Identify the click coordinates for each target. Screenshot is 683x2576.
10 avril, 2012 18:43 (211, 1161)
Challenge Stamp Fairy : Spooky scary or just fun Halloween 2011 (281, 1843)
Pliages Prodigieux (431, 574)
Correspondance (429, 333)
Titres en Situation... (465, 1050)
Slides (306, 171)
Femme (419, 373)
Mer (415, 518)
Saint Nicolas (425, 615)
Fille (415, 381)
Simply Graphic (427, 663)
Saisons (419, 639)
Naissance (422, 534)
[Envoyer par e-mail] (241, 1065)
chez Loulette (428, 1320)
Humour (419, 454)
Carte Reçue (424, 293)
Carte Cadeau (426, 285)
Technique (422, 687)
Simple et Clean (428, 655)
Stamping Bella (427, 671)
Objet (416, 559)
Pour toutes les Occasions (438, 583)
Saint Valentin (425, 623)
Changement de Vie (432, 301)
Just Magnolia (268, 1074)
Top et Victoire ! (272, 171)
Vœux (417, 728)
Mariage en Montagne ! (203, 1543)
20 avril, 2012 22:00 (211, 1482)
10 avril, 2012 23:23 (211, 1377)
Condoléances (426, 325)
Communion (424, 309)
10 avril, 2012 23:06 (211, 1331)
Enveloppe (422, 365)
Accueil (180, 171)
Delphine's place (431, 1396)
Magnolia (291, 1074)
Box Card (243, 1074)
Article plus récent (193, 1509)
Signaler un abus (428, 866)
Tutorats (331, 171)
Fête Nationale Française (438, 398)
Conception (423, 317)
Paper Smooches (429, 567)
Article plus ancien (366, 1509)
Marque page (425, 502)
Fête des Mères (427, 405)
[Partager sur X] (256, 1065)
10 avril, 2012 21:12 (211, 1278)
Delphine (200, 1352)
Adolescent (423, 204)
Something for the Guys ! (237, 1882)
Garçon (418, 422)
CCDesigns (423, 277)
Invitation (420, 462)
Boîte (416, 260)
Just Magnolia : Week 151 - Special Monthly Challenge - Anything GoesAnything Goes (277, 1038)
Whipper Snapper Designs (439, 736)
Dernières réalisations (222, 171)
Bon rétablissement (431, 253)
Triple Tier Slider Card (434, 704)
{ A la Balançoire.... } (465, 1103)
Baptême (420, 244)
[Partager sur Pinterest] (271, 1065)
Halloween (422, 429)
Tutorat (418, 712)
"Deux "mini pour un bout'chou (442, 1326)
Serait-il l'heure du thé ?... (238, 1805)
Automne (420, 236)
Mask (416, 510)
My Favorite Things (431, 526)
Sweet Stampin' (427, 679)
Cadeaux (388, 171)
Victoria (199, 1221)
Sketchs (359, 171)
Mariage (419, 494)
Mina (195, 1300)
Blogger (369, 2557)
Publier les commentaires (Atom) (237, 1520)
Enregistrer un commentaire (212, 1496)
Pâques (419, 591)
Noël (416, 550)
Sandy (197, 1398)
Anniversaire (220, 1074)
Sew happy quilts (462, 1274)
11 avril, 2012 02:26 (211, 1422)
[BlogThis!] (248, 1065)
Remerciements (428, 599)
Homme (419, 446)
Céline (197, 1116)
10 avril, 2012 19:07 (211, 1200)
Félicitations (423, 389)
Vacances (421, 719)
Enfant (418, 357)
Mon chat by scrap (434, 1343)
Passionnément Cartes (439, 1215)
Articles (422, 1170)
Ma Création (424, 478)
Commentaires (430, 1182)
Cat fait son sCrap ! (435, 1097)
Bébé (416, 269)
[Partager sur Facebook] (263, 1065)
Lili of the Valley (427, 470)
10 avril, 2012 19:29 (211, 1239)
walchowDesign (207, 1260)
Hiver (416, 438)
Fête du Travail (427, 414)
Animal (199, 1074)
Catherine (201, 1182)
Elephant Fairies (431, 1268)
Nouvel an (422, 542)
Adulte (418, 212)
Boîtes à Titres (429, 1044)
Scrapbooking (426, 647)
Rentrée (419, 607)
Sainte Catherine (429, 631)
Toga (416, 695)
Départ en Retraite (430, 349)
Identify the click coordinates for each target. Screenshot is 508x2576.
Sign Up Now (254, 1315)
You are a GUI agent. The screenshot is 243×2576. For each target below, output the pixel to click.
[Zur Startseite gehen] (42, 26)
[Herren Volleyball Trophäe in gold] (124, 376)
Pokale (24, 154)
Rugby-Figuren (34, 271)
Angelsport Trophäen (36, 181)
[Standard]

★ ★ ★ ★ ★

Only the lines holding the string "plus" are needed; copy each of them from the material above.

**RESPONSE BELOW**
Article plus récent (193, 1509)
Article plus ancien (366, 1509)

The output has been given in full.